▶ **Questions to answer**
A. Rewrite the post on adjusting wheel spacing from "I'm glad to" to "of the wheel.", putting "dental pick" in place of "screwdriver".
B. For the post on adjusting wheel spacing, state whether each statement agrees with it, answering yes or no and quoting the words that decide it. (i) Car wheels are harder to adjust than locomotive wheels. (ii) The prying should be done close to the axle. (iii) The scribe mark on steam locomotive driving wheels is made after prying.
C. Carry on writing the post on adjusting wheel spacing, starting after its last sentence.

▶ **Document text**
I'm glad to hear that you got things working! 
What brand of turnout is that in your first photo? I don't recognise it.
To answer your question, yes, in most cases it's possible to adjust the wheel spacing on locomotives. Car wheels are easier, you just hold the wheelset in your hands, pull, or push the two wheels while twisting them in opposite directions. You can't do that with most locomotive wheels. Instead, I use a small screwdriver to pry the wheel out a bit. Do your prying close to the axle and in very small increments. Also pry from several different points around the wheel so that all the position change isn't on one side of the wheel.
Before prying steam locomotive driving wheels, use a scribe mark, to show exactly where the wheel is on the axle. You pry in very small increments, partially because You really, really, do not want to pull the wheel all the way off the axle. This can mess up the "quartering adjustment, which can cause serious binding problems. If you accidentally do pull the wheel off the axle, then that scribe mark will help you get it back on in exactly the same quartering position as it came off.

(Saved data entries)
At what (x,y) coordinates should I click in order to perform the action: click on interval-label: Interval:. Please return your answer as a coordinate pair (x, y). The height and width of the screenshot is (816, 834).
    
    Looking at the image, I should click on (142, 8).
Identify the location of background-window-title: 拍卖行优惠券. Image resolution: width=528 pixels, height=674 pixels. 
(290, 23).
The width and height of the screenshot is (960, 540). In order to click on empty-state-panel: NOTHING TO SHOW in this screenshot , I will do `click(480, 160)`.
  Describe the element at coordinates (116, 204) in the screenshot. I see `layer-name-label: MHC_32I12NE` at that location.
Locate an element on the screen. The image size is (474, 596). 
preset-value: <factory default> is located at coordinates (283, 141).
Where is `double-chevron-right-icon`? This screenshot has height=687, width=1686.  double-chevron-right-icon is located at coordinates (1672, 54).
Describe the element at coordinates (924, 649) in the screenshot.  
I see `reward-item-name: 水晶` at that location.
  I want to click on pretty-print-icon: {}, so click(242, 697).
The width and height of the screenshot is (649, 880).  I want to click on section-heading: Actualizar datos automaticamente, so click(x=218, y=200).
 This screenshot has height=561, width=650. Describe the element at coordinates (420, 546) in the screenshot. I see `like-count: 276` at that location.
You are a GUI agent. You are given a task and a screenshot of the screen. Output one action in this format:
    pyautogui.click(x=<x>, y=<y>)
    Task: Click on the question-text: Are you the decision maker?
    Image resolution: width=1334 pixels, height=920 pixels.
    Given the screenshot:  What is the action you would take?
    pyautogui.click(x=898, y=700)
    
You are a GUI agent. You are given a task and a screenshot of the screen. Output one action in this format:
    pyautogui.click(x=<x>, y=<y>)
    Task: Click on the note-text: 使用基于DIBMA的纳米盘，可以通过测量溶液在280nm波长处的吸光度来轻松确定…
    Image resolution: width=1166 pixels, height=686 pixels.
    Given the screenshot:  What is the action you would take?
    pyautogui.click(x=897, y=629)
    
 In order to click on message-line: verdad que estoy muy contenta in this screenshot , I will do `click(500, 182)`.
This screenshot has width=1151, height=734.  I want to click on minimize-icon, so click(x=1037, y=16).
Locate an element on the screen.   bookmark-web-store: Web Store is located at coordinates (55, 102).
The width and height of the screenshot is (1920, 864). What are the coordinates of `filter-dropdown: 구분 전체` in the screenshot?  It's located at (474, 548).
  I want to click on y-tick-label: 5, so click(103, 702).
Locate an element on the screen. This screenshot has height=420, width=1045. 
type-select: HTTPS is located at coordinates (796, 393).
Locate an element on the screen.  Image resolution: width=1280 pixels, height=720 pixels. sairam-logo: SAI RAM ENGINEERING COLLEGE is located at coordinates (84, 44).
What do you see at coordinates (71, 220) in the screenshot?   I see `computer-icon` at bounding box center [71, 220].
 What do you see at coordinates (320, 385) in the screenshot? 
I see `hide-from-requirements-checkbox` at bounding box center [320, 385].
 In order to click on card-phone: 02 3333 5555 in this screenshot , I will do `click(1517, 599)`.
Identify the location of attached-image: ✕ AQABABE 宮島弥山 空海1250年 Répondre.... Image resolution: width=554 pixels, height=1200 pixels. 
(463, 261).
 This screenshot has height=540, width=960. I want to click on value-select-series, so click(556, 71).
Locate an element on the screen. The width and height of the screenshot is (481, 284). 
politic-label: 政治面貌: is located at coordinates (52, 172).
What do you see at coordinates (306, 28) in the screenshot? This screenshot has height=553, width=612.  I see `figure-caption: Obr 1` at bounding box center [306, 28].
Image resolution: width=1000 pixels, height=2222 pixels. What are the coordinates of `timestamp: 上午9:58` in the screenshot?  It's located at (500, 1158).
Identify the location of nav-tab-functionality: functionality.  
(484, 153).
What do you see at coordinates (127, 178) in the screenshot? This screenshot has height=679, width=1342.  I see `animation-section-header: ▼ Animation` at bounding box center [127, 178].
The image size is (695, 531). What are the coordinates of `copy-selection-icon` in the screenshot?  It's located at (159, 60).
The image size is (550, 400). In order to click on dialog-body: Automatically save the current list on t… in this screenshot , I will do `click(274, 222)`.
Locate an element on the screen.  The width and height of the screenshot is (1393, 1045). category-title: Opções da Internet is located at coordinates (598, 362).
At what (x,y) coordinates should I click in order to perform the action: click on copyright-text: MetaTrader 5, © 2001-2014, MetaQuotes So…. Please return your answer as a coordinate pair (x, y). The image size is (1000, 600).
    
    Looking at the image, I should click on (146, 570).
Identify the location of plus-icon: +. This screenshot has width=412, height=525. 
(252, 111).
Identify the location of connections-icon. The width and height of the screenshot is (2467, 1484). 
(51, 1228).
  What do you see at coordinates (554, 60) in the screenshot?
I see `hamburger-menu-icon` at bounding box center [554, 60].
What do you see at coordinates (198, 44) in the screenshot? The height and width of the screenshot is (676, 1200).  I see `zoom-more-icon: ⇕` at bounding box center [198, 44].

▶ **Outputs for the tasks**
A.
I'm glad to hear that you got things working! 
What brand of turnout is that in your first photo? I don't recognise it.
To answer your question, yes, in most cases it's possible to adjust the wheel spacing on locomotives. Car wheels are easier, you just hold the wheelset in your hands, pull, or push the two wheels while twisting them in opposite directions. You can't do that with most locomotive wheels. Instead, I use a small dental pick to pry the wheel out a bit. Do your prying close to the axle and in very small increments. Also pry from several different points around the wheel so that all the position change isn't on one side of the wheel.

B.
(i) No: "Car wheels are easier"
(ii) Yes: "Do your prying close to the axle and in very small increments."
(iii) No: "Before prying steam locomotive driving wheels, use a scribe mark"

C.
Many steam locomotives have groves in their axles and wheels. The purpose of these groves is to prevent the wheel from rotating with respect to the axle. This is done to keep the driver wheels "in quarter." If you look carefully at the drivers on a steamer, you will see that the drive rods are 90 degrees either ahead of, or behind, the rods on the other side of the locomotive. On a real steam locomotive this" quarter" (of a 360 degree circle) difference from one side to the other was important to the operation of the loco. On a model, it's to keep the rods from binding the wheels. As far as pulling the drivers out a little to gauge them, these groves just make it harder to move the wheel out, but it can be done. 
Seeing your photos, I have to agree with the others that your track pieces are not joined as straight, and as closely, as they should be. The joints are kinked and there are gaps between the rail ends. Still, I don't argue with success, so if your track works well, and the wheels all stay on the rails consistently, that's all that really matters. Congratulations on fixing your problem!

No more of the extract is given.